**Instructions to follow**
Reproduce the entries below in full and without error.

**Input material**
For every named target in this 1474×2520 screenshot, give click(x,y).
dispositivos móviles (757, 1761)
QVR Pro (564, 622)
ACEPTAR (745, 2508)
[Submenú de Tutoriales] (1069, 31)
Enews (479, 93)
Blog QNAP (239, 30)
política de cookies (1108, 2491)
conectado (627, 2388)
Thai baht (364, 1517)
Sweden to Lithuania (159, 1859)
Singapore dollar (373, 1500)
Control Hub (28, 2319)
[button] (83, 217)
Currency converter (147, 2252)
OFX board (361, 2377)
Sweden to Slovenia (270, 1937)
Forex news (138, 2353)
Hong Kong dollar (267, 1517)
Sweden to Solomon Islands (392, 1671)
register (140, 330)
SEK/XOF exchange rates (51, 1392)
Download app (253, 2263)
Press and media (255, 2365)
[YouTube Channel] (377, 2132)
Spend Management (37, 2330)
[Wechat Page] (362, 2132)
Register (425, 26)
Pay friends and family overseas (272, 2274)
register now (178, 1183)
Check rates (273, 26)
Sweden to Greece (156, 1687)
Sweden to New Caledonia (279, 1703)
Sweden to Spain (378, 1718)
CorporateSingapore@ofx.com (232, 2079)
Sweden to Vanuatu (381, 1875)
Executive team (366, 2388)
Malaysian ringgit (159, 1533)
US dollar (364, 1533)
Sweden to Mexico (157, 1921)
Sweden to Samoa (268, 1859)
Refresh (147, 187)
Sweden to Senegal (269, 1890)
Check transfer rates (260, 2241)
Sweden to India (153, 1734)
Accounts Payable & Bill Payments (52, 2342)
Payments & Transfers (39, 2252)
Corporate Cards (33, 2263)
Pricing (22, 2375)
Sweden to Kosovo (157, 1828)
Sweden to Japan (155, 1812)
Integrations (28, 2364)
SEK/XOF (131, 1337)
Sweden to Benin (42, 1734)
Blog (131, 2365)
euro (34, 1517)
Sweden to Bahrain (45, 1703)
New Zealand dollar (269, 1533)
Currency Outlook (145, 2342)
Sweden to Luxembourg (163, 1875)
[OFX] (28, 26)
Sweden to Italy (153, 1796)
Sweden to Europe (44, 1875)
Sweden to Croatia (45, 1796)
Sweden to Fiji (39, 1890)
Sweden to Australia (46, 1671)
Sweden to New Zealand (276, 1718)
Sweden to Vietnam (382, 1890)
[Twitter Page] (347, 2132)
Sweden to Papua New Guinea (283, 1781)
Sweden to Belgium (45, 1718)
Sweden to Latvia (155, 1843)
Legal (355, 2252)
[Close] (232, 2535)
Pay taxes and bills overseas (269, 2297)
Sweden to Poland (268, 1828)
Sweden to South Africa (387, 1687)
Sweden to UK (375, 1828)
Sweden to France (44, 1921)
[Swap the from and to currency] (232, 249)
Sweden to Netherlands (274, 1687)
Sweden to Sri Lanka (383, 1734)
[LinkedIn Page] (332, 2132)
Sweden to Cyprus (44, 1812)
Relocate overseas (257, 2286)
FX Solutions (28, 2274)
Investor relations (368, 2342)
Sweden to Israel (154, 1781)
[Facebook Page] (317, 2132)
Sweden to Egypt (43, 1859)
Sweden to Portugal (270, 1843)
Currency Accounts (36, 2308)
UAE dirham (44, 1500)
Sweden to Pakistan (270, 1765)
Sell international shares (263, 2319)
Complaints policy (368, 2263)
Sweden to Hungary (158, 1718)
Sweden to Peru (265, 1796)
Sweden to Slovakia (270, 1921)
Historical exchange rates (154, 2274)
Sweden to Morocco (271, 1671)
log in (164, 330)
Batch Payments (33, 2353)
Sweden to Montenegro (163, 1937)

**Answer box**
For every named target in this 1474×2520 screenshot, give click(x,y).
dispositivos móviles (757, 1761)
QVR Pro (564, 622)
ACEPTAR (745, 2508)
[Submenú de Tutoriales] (1069, 31)
Enews (479, 93)
Blog QNAP (239, 30)
política de cookies (1108, 2491)
conectado (627, 2388)
Thai baht (364, 1517)
Sweden to Lithuania (159, 1859)
Singapore dollar (373, 1500)
Control Hub (28, 2319)
[button] (83, 217)
Currency converter (147, 2252)
OFX board (361, 2377)
Sweden to Slovenia (270, 1937)
Forex news (138, 2353)
Hong Kong dollar (267, 1517)
Sweden to Solomon Islands (392, 1671)
register (140, 330)
SEK/XOF exchange rates (51, 1392)
Download app (253, 2263)
Press and media (255, 2365)
[YouTube Channel] (377, 2132)
Spend Management (37, 2330)
[Wechat Page] (362, 2132)
Register (425, 26)
Pay friends and family overseas (272, 2274)
register now (178, 1183)
Check rates (273, 26)
Sweden to Greece (156, 1687)
Sweden to New Caledonia (279, 1703)
Sweden to Spain (378, 1718)
CorporateSingapore@ofx.com (232, 2079)
Sweden to Vanuatu (381, 1875)
Executive team (366, 2388)
Malaysian ringgit (159, 1533)
US dollar (364, 1533)
Sweden to Mexico (157, 1921)
Sweden to Samoa (268, 1859)
Refresh (147, 187)
Sweden to Senegal (269, 1890)
Check transfer rates (260, 2241)
Sweden to India (153, 1734)
Accounts Payable & Bill Payments (52, 2342)
Payments & Transfers (39, 2252)
Corporate Cards (33, 2263)
Pricing (22, 2375)
Sweden to Kosovo (157, 1828)
Sweden to Japan (155, 1812)
Integrations (28, 2364)
SEK/XOF (131, 1337)
Sweden to Benin (42, 1734)
Blog (131, 2365)
euro (34, 1517)
Sweden to Bahrain (45, 1703)
New Zealand dollar (269, 1533)
Currency Outlook (145, 2342)
Sweden to Luxembourg (163, 1875)
[OFX] (28, 26)
Sweden to Italy (153, 1796)
Sweden to Europe (44, 1875)
Sweden to Croatia (45, 1796)
Sweden to Fiji (39, 1890)
Sweden to Australia (46, 1671)
Sweden to New Zealand (276, 1718)
Sweden to Vietnam (382, 1890)
[Twitter Page] (347, 2132)
Sweden to Papua New Guinea (283, 1781)
Sweden to Belgium (45, 1718)
Sweden to Latvia (155, 1843)
Legal (355, 2252)
[Close] (232, 2535)
Pay taxes and bills overseas (269, 2297)
Sweden to Poland (268, 1828)
Sweden to South Africa (387, 1687)
Sweden to UK (375, 1828)
Sweden to France (44, 1921)
[Swap the from and to currency] (232, 249)
Sweden to Netherlands (274, 1687)
Sweden to Sri Lanka (383, 1734)
[LinkedIn Page] (332, 2132)
Sweden to Cyprus (44, 1812)
Relocate overseas (257, 2286)
FX Solutions (28, 2274)
Investor relations (368, 2342)
Sweden to Israel (154, 1781)
[Facebook Page] (317, 2132)
Sweden to Egypt (43, 1859)
Sweden to Portugal (270, 1843)
Currency Accounts (36, 2308)
UAE dirham (44, 1500)
Sweden to Pakistan (270, 1765)
Sell international shares (263, 2319)
Complaints policy (368, 2263)
Sweden to Hungary (158, 1718)
Sweden to Peru (265, 1796)
Sweden to Slovakia (270, 1921)
Historical exchange rates (154, 2274)
Sweden to Morocco (271, 1671)
log in (164, 330)
Batch Payments (33, 2353)
Sweden to Montenegro (163, 1937)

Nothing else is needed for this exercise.